**Source material**
+ + + +
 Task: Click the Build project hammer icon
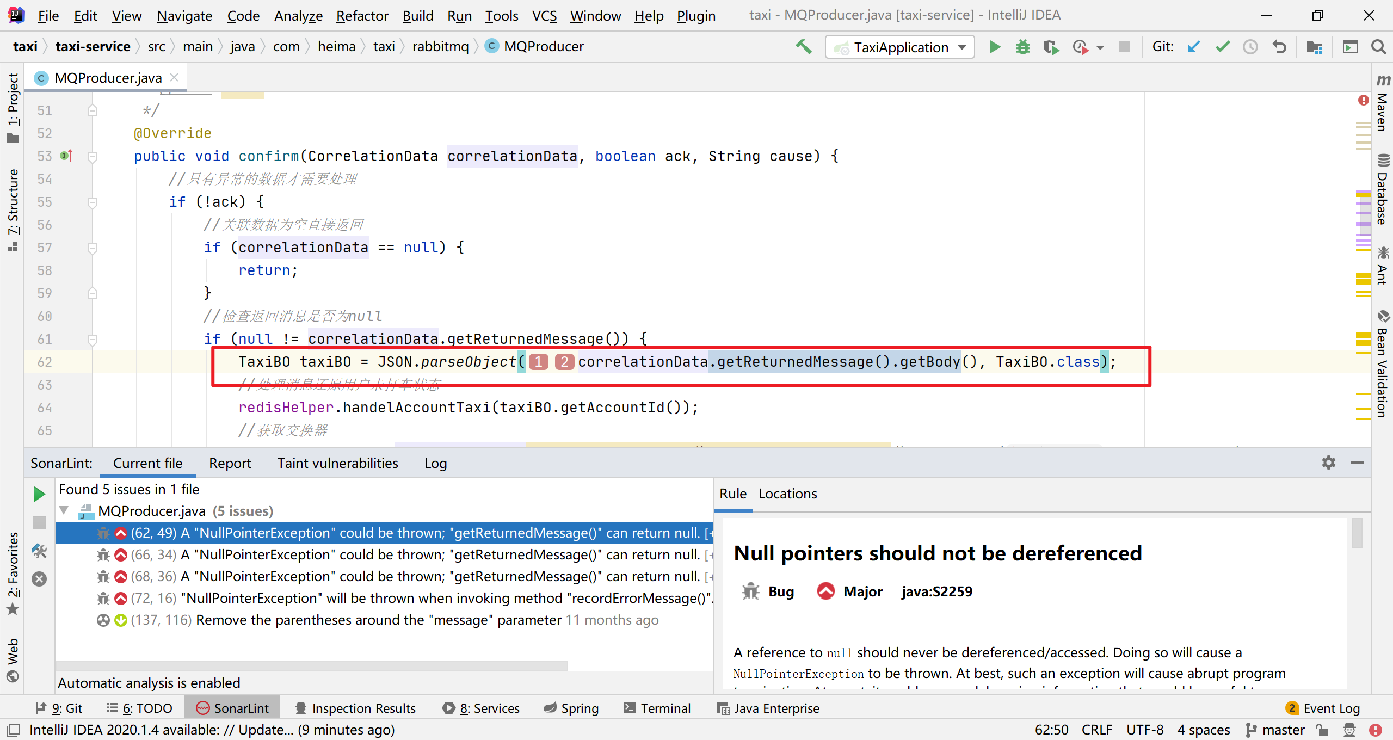803,47
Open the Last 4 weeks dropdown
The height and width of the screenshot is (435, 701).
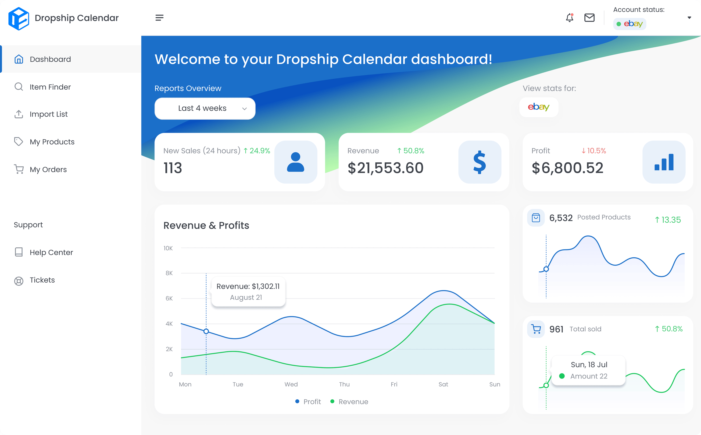tap(205, 108)

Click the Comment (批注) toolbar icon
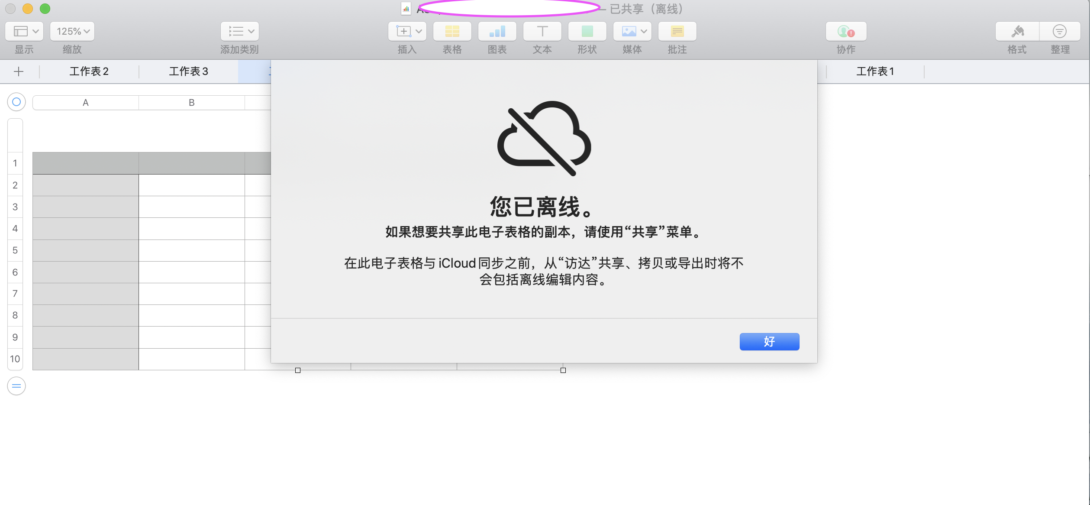pyautogui.click(x=677, y=32)
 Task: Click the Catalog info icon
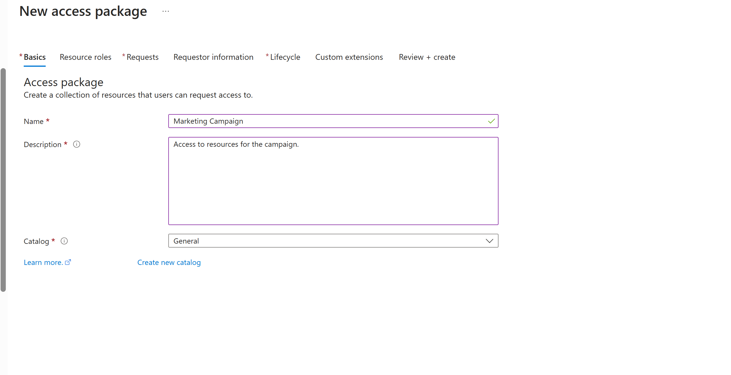(64, 241)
+ + + +
**Task goal**
Excluding pictures, copy exactly the lines from the line containing "The height and" through the last line of the data, inclusive.

**Worked solution**
The height and width of the screenshot is (435, 701).
tap(205, 108)

Click the Comment (批注) toolbar icon
pyautogui.click(x=677, y=32)
 Task: Click the Catalog info icon
(64, 241)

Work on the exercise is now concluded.